Notwithstanding that, for nearly 20 years, global temperatures have stubbornly refused to budge, such that there are plenty of climate alarmists not game to bet on whether things are getting hotter or colder.

The only ‘solution’ proffered by the Chicken Littles to our self-inflicted weather-woes is, of course, carpeting the world in wind turbines and solar panels, with a few $trillion worth of mythical mega-batteries thrown in, which are all set to explode onto the power storage-stage and set the energy world on fire – quite literally (see our post here).

Then, the irony starts.

Australia’s most notorious wind power outfit, Infigen keeps telling its embattled shareholders that it can’t spin a dollar because of ‘poor wind conditions’; not just once, but year, after meteorologically miserable, year.

The thing about irony and its cousin, sarcasm, is its ability to make idiots look like idiots, without them realising it.

It’s this simple, really: when your power supply depends wholly upon the weather, expect it to vary entirely at the whims of Mother Nature.

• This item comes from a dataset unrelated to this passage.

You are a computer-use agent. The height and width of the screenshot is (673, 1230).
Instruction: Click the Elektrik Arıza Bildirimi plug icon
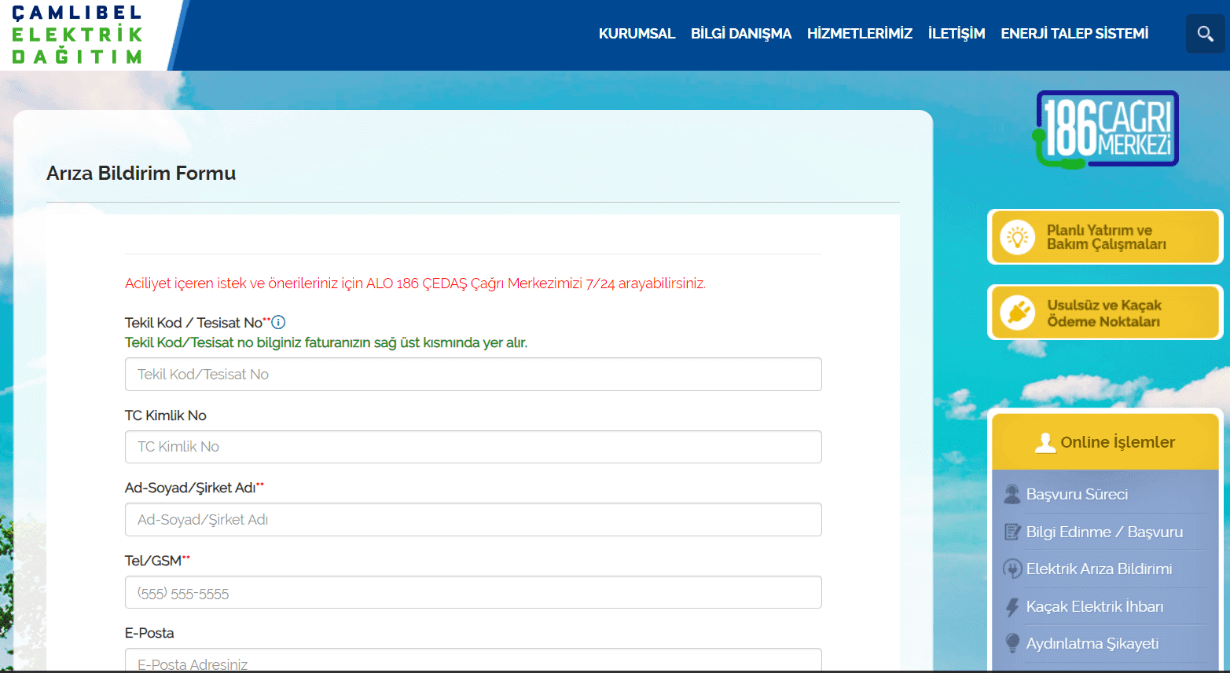(1011, 569)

A few weeks back we reported on hurricane battered Puerto Rico – Weather Dependent Wind Power: Leaves Hurricane Victims Powerless – where a tropical storm managed to ‘distribute’ wind turbines and solar panels all across the island, leaving residents completely powerless.

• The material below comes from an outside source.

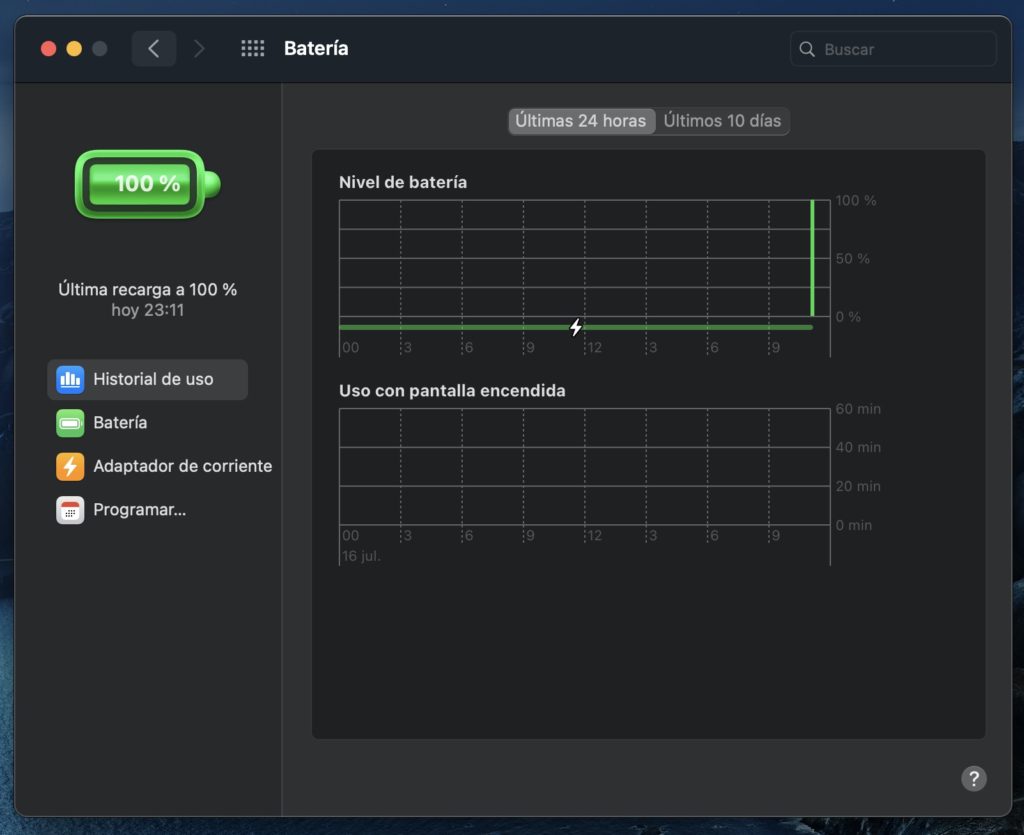Switch to the Últimos 10 días tab
The image size is (1024, 835).
(x=722, y=121)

Before that we covered Texas and the battering it received from Hurricane Harvey. Despite having the largest wind power capacity in the USA, it was nuclear power that supplied Texans with the electricity they needed throughout the tempest and deluge: its wind power fleet automatically shutdown, going into self-preservation mode, while its nuclear generation plant never missed a beat.

Wind speeds barely need to reach gale force and these things go into automatic shutdown, as appears on German turbine maker, Siemen’s website – which has this to say about the automatic shutdown of wind turbines when wind speeds hit 25m/s (90km/h):

Nature presents us with different kinds of challenges. High wind can create extremely high loads, and as a result wind turbines are normally programmed to shut down if the 10-minute mean wind speed exceeds 25 m/s. This may pose a significant challenge for the grid system – for example, if turbines in large wind farms shut down simultaneously.

It was precisely that feature of their ‘design’ that led to South Australia’s Statewide blackout on 28 September last year.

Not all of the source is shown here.